By Rachell Gillett and Richard Feloni

(Business Insider – February 3, 2016) – Around the time proponents of stack ranking like Microsoft and GE were ditching the system in favor of more employee-friendly management strategies, newly appointed Yahoo CEO Marissa Mayer embraced the strategy with the unveiling of her quarterly performance-review (QPR) system.

Shortly after joining the company in 2012, she implemented the employee-performance-review process, which had managers score their employees and distribute them into “greatly exceeds,” “exceeds,” “achieves,” “occasionally misses,” and “misses” categories, with a target percentage of employees to be distributed into each.

Now, as Mayer comes under fire from investors over Yahoo’s management and insufficient turnaround, Yahoo also has a lawsuit to contend with surrounding its controversial QPR system.

In the lawsuit filed on Monday, former Yahoo editor Gregory Anderson accuses Yahoo of implementing its performance-review system knowing that stack ranking had been criticized and rejected by larger employers because it was “subject to abuse, often resulted in claims of discrimination, and needed to be closely monitored in application and effect.” 

He says the rules implementing the QPR process were vaguely drawn, were communicated on a need-to-know basis, differed from department to department, and would change quarterly to achieve headcount-reduction targets.

Anderson further alleges that even if all employees on a team were performing well or at the same level, managers were required to place some of them in “occasionally misses” and “misses” buckets, resulting in good employees being let go.

Yahoo would not comment on the lawsuit but stands by its performance-review system. A spokeswoman told Business Insider: “Fairness is a guiding principle of our annual review and reward process. Our performance review process was developed to allow employees at all levels of the company to receive meaningful, regular, and actionable feedback from others.”

Gripes against stack-ranking systems aren’t isolated to Yahoo. Many large corporations — including IBM, Microsoft, GE, and Accenture — have done away with the practice in the past several years as a result.

Former GE CEO Jack Welch popularized stack ranking more than 30 years ago. In a USA Today interview from 2005, he described this system as “taking care of your very best, being sure the valued middle is cared for, and weeding out the weakest.” He considered the strategy an act of kindness that let employees know where they stood.

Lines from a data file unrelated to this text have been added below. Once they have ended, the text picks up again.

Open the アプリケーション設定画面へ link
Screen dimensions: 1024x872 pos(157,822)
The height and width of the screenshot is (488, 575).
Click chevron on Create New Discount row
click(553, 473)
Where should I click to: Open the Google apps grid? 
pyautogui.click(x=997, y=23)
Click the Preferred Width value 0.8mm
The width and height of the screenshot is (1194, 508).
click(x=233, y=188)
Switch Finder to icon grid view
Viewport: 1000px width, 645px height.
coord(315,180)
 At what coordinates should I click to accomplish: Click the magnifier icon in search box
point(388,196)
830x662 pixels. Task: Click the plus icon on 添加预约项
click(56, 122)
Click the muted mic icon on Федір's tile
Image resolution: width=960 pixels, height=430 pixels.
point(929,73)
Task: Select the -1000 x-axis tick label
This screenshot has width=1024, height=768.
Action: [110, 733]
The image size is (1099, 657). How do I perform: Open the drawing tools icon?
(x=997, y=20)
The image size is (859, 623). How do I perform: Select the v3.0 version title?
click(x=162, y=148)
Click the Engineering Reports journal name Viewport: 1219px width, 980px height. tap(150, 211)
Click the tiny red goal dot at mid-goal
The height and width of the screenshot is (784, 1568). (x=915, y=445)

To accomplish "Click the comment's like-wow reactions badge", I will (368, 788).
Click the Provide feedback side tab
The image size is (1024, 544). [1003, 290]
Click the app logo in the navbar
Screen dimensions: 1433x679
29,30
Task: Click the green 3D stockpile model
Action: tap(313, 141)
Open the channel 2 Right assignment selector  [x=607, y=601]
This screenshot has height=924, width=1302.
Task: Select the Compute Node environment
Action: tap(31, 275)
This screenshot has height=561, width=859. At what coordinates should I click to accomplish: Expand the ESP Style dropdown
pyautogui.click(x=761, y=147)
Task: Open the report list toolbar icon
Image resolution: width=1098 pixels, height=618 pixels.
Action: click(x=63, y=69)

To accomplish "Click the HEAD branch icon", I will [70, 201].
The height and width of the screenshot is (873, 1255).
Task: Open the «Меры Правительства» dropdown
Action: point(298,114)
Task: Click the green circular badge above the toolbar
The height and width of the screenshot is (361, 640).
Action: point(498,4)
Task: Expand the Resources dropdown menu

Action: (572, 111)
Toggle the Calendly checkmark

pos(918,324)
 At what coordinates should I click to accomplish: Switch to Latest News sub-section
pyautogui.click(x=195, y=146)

But under new management, GE decided to eliminate formal, forced ranking about 10 years ago, according to Quartz.

“It existed in more or less the same form since I started at the company in 1979,” GE’s head of human resources, Susan Peters, told Quartz. “But we think over many years it had become more a ritual than moving the company upwards and forwards.”

Microsoft also did an about-face on its employee-ranking system. According to a 2012 Vanity Fair article, the large majority of employees under then-CEO Steve Ballmer found stack ranking to be the most destructive force within the company, saying that it “effectively crippled Microsoft’s ability to innovate.”

As Business Insider’s Nicholas Carlson writes in his book, “Marissa Mayer and the Fight to Save Yahoo!“:

Because someone would have to be ranked worst even on teams full of all-star performers, Microsoft’s most talented employees refused to work together. Because employees were not judged on their own work, but on how well they did relative to their peers, they would actively seek to undermine each other.

Microsoft eventually shed the practice in late 2013 after Ballmer’s departure.

According to Carlson, in 2013 Mayer received complaints from managers who said they felt “uncomfortable” telling employees they had “missed” when they didn’t feel they had. “I understand we want to weed out mis-hires/people not meeting their goals, but this practice is concerning. I don’t want to lose the person mentally,” said one employee.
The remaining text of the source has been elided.